To evaluate expression of factors associated with tumor angiogenesis using a multiples cytokine assay among participants undergoing therapy with AMG 386 with response to therapy and development of resistance.

This is an open‐label Phase I/II study of AMG 386 monotherapy and AMG 386 in combination with bevacizumab. Two cohorts will accrue and will be assessed sequentially. Each cohort will enroll participants with recurrent GBM. Cohort A will assess recurrent GBM participants who receive AMG 386 monotherapy at 30 g/kg every week. (Cohort A initially accrued at a dose of 15mg/kg, but this was increased to 30 mg/kg every week following an amendment).

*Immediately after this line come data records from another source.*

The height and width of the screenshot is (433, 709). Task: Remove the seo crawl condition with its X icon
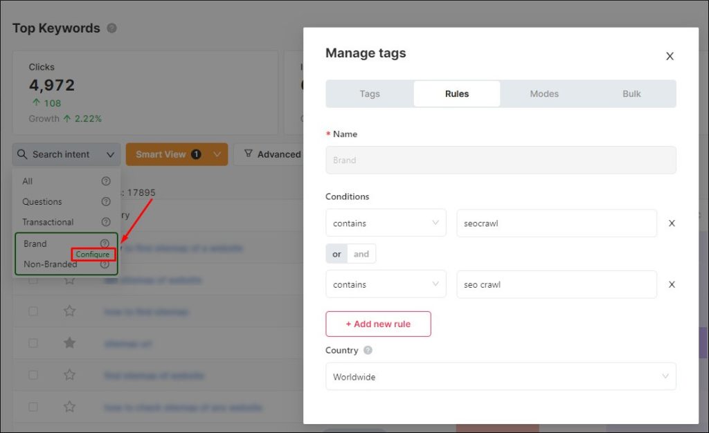pos(671,284)
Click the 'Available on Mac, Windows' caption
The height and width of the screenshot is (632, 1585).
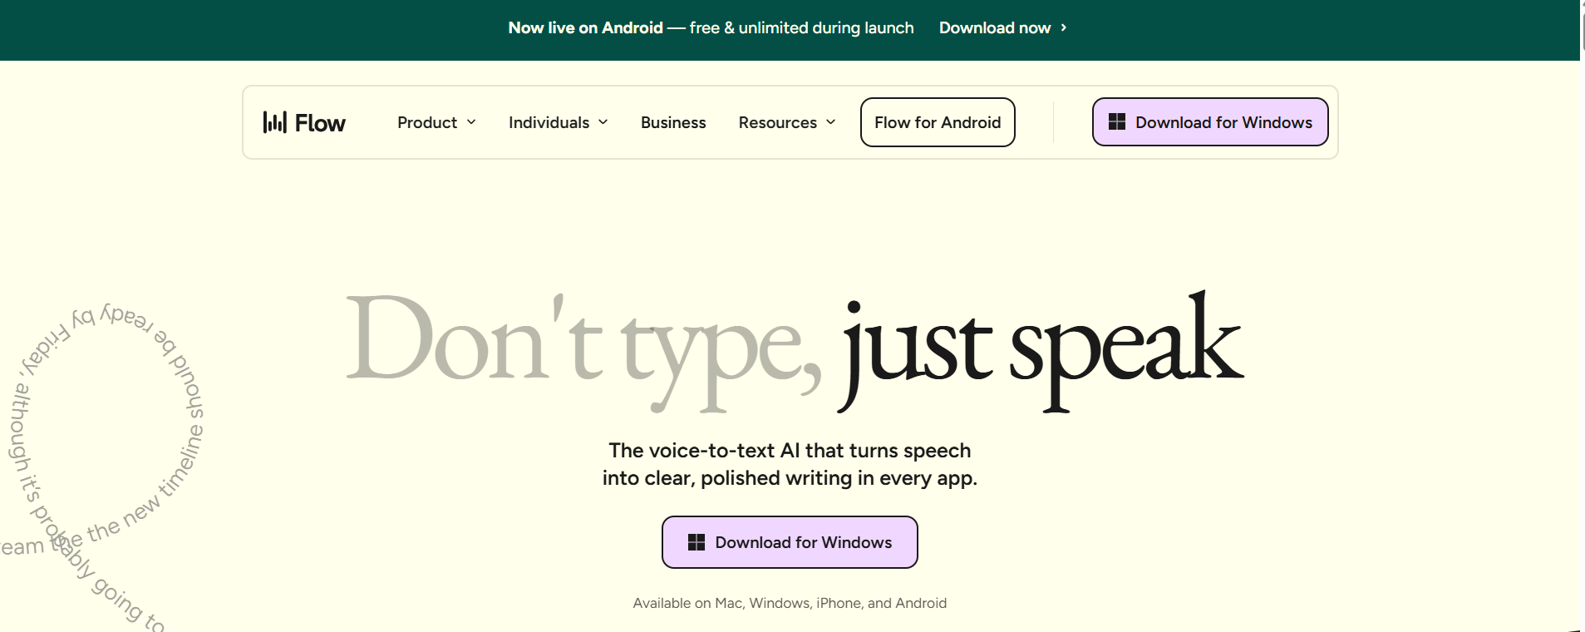[x=790, y=603]
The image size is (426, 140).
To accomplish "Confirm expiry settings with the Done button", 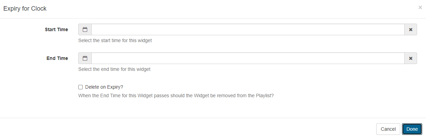I will [x=412, y=129].
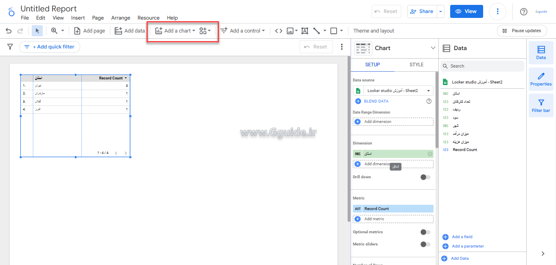Open the Filter bar panel icon
The height and width of the screenshot is (265, 556).
point(541,105)
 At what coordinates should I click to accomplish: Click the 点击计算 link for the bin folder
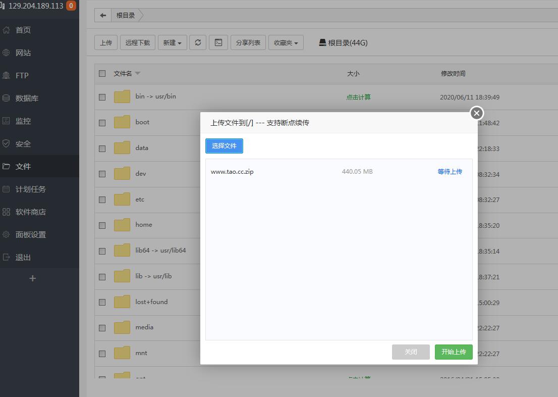[358, 97]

Cohort B will assess recurrent GBM participants who receive weekly AMG 386 plus bi‐weekly bevacizumab (10mg/kg). Cohort B will start with a Phase I component to determine the MTD of AMG 386 that is safe when used in combination with bevacizumab. AMG 386 is administered intravenously, and, when used in combination with intravenous bevacizumab, will be administered first.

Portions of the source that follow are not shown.